Abstract U-10 wt.% Zr (U-10Zr) metallic fuel is the leading candidate for next-generation sodium-cooled fast reactors. Porosity is one of the most important factors that impacts the performance of U-10Zr metallic fuel. The pores generated by the fission gas accumulation can lead to changes in thermal conductivity, fuel swelling, Fuel-Cladding Chemical Interaction (FCCI) and Fuel-Cladding Mechanical Interaction (FCMI). Therefore, it is crucial to accurately segment and analyze porosity to understand the U-10Zr fuel system to design future fast reactors. To address the above issues, we introduce a data processing workflow to produce multi-source Scanning Electron Microscope (SEM) image data. Moreover, an encoder-decoder-based, deep fully convolutional network is proposed to segment pores accurately by integrating the residual unit and the densely connected units. Two SEM 250× field of view image datasets with different formats are utilized to evaluate the new proposed model’s performance.
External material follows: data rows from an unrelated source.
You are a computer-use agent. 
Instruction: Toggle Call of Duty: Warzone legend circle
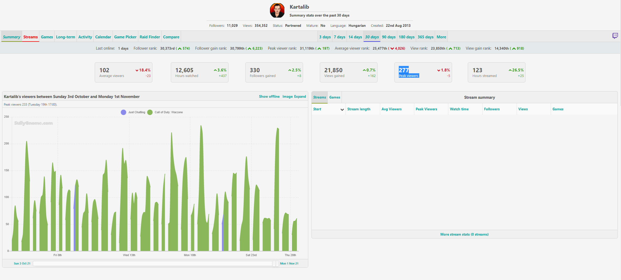[150, 112]
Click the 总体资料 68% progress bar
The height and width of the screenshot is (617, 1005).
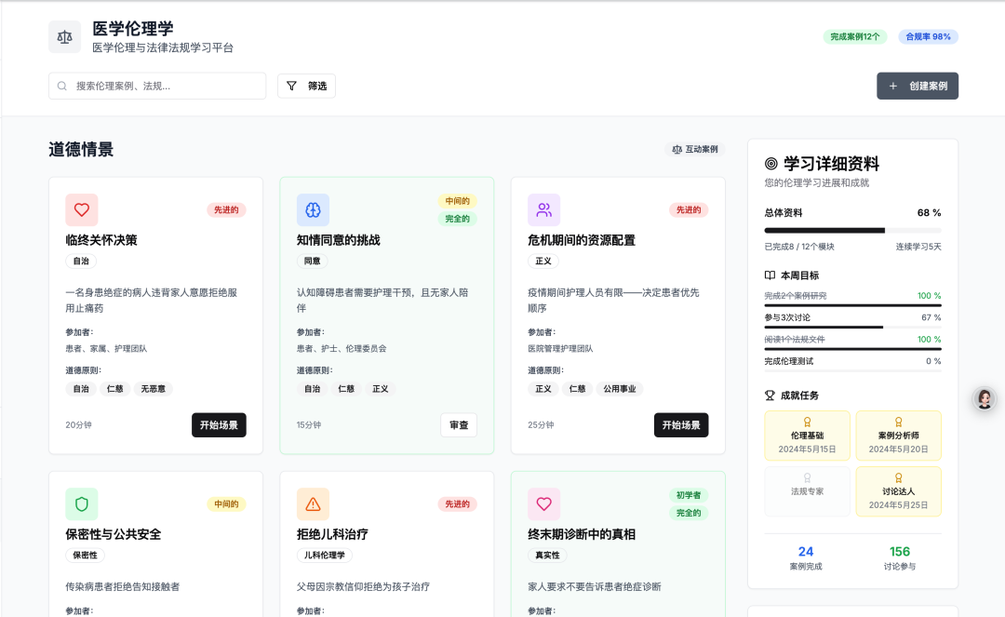tap(852, 230)
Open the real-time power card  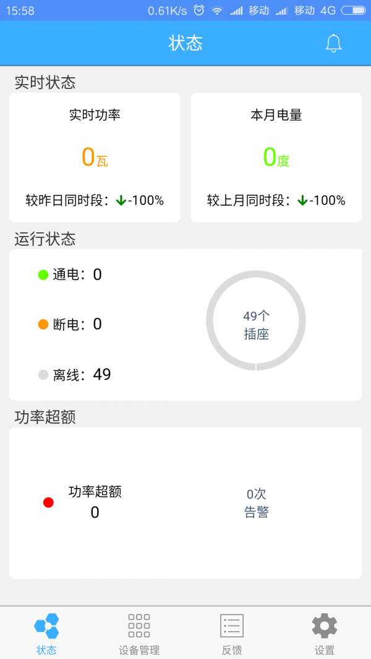pyautogui.click(x=95, y=157)
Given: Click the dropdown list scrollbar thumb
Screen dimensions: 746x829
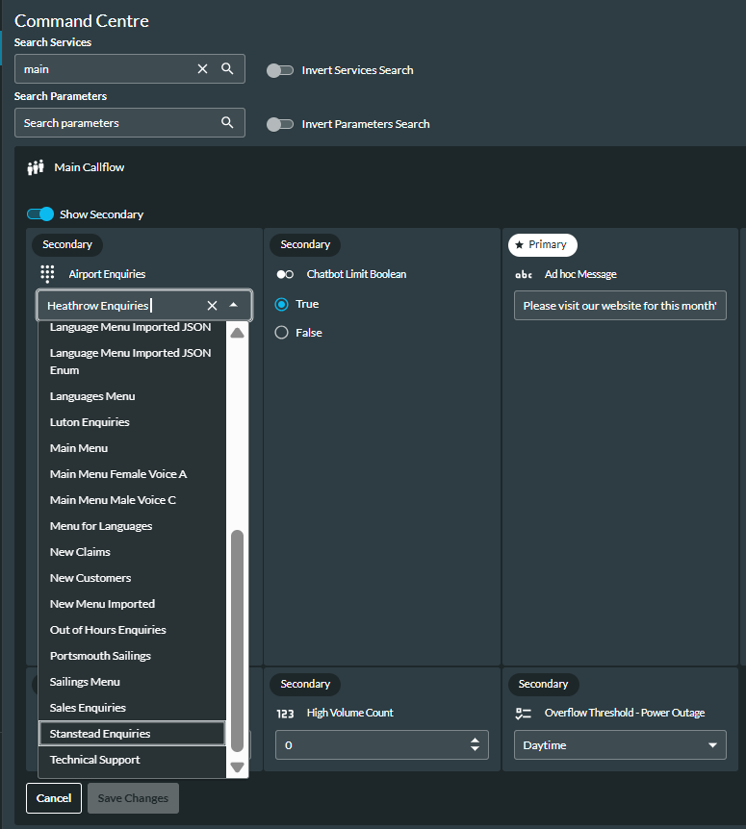Looking at the screenshot, I should pyautogui.click(x=238, y=641).
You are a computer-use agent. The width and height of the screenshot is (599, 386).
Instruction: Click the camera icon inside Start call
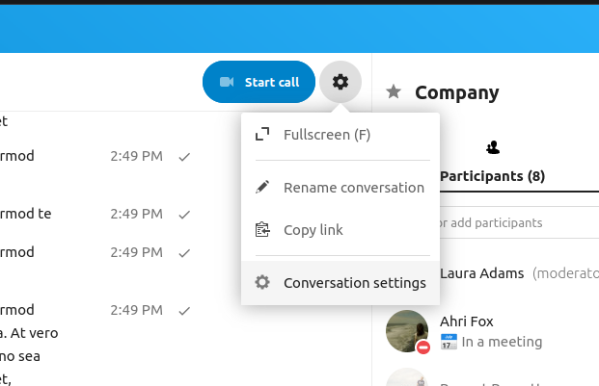228,82
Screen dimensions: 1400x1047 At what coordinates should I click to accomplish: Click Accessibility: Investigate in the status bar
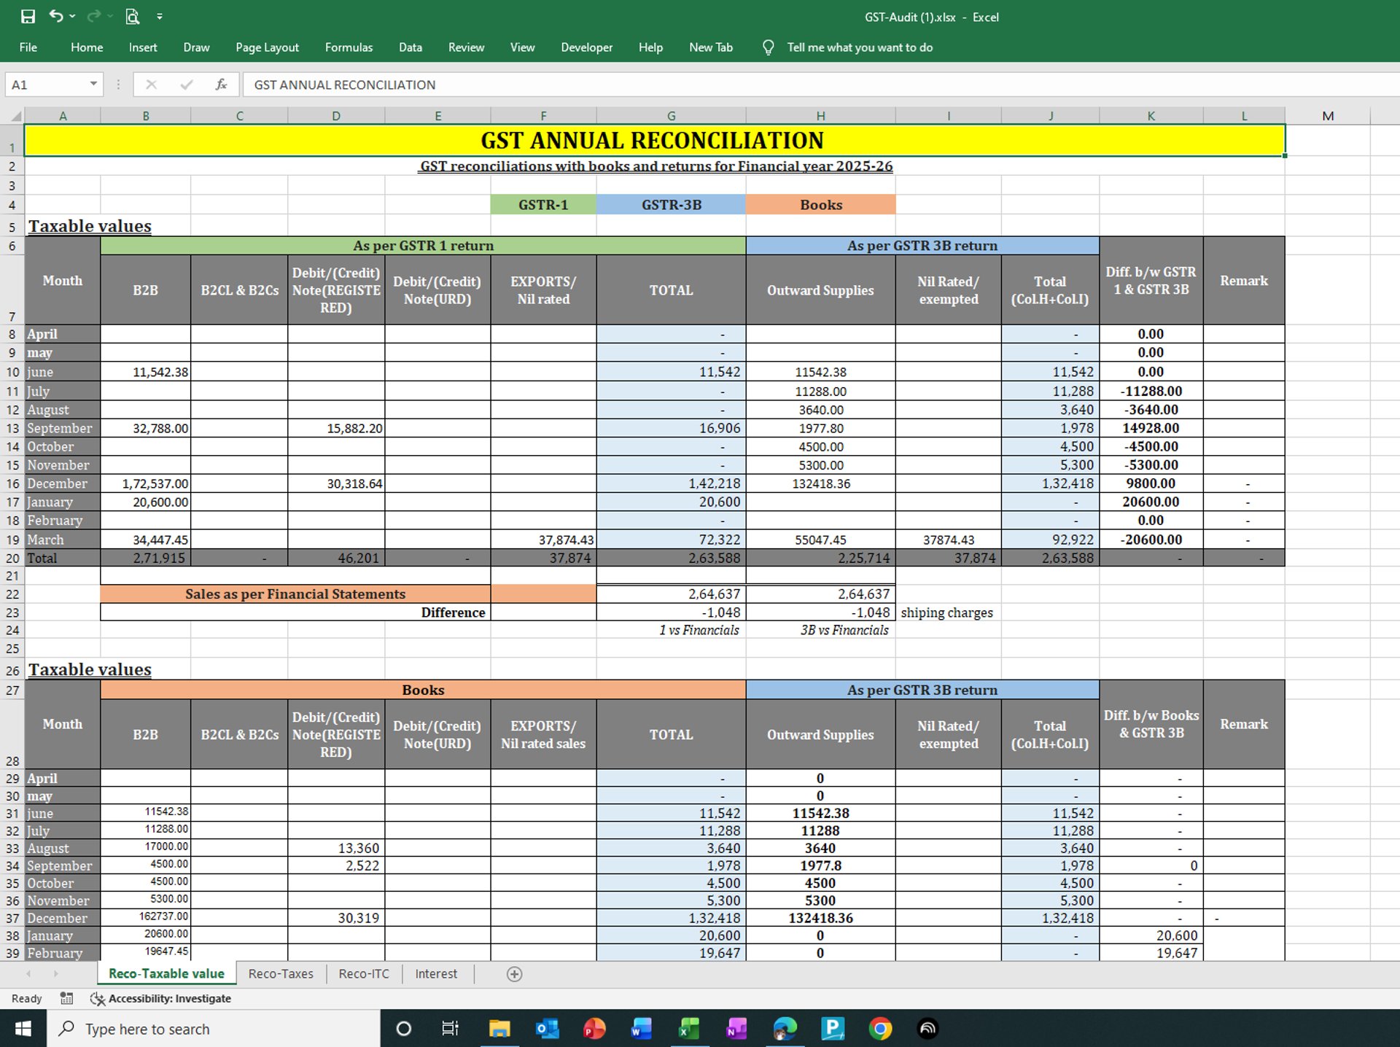[169, 998]
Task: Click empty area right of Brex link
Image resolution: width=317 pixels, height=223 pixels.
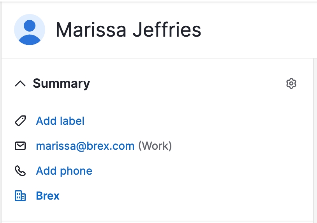Action: point(175,196)
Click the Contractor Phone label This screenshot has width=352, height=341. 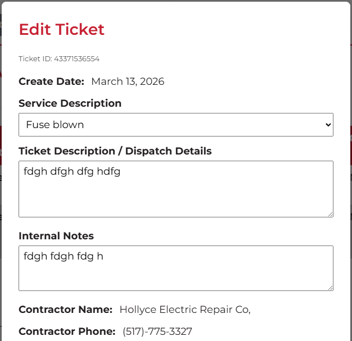point(67,331)
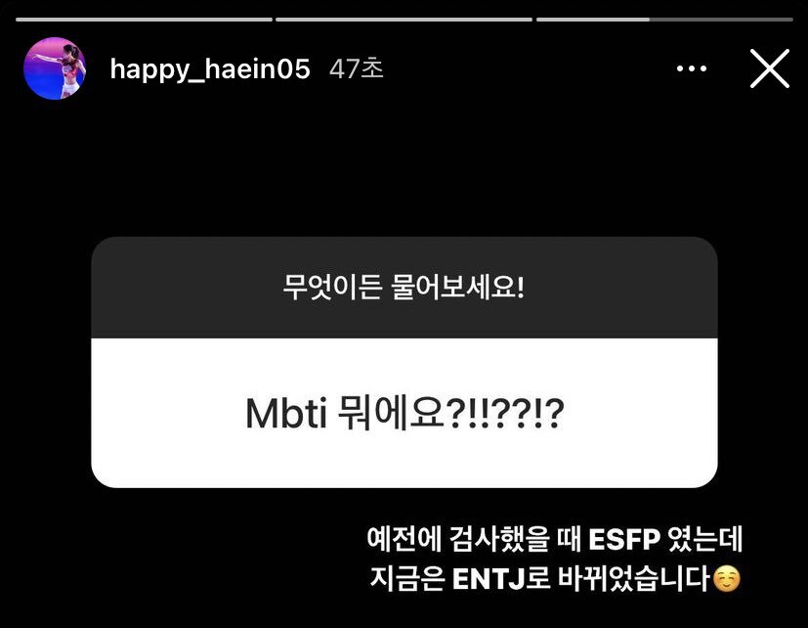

Sufficient comparison results demonstrate that our method quantitatively outperforms two popular deep fully convolutional networks. Furthermore, we conducted experiments on the third SEM 2500 × field of view image dataset, and the transfer learning results show the potential capability to transfer the knowledge from low-magnification images to high-magnification images. Finally, we use a pre-trained network to predict SEM images in the whole cross-sectional image and obtain quantitative porosity analysis. Our findings will guide the SEM microscopy data collection efficiently, provide a mechanistic understanding of the U-10Zr fuel system and bridge the gap between advanced characterization to fuel system design.